Task directions:
Write out the lines from the line with "Screen dimensions: 461x421" to the line with "pos(998,79)" again, swapping "icon" for "symbol" and leaving everything else unchanged.

Material for this task:
┄┄┄┄┄┄┄┄┄┄┄┄┄┄┄┄┄┄┄┄
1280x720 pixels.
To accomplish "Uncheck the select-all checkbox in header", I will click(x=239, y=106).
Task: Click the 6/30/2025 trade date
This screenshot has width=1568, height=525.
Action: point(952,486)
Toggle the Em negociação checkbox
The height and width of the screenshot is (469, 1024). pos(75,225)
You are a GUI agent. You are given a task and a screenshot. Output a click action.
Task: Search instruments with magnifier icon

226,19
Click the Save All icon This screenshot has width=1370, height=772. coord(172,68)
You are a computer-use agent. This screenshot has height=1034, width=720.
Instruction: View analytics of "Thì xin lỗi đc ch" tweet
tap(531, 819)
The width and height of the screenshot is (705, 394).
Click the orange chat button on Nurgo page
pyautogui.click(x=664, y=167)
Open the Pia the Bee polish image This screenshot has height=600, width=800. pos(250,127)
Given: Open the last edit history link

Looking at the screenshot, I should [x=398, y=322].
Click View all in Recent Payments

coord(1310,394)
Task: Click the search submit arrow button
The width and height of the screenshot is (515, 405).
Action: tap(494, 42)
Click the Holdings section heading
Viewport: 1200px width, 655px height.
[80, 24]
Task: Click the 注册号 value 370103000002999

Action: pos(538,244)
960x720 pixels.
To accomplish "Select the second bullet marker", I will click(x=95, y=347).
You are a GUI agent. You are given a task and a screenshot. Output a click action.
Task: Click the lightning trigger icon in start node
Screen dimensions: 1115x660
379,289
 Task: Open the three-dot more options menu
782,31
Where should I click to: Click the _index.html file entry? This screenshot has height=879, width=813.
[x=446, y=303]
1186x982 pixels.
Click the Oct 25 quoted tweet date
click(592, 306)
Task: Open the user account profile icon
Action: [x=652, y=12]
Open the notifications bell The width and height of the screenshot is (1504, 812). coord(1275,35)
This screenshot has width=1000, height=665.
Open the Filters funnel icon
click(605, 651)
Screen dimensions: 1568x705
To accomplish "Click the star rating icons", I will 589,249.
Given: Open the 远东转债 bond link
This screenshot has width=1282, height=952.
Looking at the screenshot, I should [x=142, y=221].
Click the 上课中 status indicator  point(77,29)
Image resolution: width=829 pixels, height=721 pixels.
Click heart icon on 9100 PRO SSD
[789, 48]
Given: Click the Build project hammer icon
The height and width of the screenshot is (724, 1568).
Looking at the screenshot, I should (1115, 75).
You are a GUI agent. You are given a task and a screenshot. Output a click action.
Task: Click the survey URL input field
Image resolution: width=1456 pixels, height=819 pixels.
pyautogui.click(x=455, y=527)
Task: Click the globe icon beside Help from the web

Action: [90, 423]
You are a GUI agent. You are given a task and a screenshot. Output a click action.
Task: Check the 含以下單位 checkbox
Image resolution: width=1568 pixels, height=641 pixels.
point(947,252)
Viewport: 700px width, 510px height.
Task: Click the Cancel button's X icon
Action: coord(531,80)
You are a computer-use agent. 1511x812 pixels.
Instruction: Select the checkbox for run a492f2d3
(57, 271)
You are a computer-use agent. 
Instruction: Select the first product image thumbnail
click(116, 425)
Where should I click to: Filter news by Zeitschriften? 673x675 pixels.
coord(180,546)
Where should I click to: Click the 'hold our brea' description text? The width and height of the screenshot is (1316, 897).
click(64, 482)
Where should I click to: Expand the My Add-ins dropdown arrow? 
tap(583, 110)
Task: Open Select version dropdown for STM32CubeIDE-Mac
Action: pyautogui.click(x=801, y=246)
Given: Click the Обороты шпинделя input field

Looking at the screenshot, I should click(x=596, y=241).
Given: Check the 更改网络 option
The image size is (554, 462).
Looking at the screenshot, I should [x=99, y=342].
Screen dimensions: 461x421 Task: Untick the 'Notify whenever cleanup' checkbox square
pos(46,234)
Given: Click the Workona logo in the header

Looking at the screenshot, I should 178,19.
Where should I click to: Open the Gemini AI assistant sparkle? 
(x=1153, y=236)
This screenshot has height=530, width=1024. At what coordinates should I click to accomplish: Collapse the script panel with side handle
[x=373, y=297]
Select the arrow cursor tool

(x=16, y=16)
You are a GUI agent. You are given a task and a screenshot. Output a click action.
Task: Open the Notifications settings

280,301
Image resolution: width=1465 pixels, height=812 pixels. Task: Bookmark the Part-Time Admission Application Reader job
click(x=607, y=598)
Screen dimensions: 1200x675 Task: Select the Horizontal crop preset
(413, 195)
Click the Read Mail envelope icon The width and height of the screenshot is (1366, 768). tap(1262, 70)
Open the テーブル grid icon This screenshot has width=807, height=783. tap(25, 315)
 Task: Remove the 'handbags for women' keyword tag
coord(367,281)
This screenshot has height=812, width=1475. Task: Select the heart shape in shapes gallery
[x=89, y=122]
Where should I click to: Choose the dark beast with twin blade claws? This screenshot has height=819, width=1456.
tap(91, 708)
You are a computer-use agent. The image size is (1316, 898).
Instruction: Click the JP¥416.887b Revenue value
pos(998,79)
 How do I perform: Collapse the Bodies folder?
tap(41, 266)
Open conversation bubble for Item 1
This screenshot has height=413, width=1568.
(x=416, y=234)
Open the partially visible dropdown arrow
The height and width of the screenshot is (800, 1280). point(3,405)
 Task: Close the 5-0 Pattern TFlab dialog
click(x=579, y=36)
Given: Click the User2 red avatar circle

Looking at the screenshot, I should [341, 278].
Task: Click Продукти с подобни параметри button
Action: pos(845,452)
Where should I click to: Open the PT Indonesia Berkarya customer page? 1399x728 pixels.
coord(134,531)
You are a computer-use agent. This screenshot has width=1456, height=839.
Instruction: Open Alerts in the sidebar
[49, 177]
┄┄┄┄┄┄┄┄┄┄┄┄┄┄┄┄┄┄┄┄
Expected answer:
Screen dimensions: 461x421 Task: Untick the 'Notify whenever cleanup' checkbox square
pos(46,234)
Given: Click the Workona logo in the header

Looking at the screenshot, I should 178,19.
Where should I click to: Open the Gemini AI assistant sparkle? 
(x=1153, y=236)
This screenshot has height=530, width=1024. At what coordinates should I click to accomplish: Collapse the script panel with side handle
[x=373, y=297]
Select the arrow cursor tool

(x=16, y=16)
You are a GUI agent. You are given a task and a screenshot. Output a click action.
Task: Open the Notifications settings

280,301
Image resolution: width=1465 pixels, height=812 pixels. Task: Bookmark the Part-Time Admission Application Reader job
click(x=607, y=598)
Screen dimensions: 1200x675 Task: Select the Horizontal crop preset
(413, 195)
Click the Read Mail envelope symbol The width and height of the screenshot is (1366, 768). tap(1262, 70)
Open the テーブル grid symbol This screenshot has width=807, height=783. tap(25, 315)
 Task: Remove the 'handbags for women' keyword tag
coord(367,281)
This screenshot has height=812, width=1475. Task: Select the heart shape in shapes gallery
[x=89, y=122]
Where should I click to: Choose the dark beast with twin blade claws? This screenshot has height=819, width=1456.
tap(91, 708)
You are a computer-use agent. The image size is (1316, 898).
Instruction: Click the JP¥416.887b Revenue value
pos(998,79)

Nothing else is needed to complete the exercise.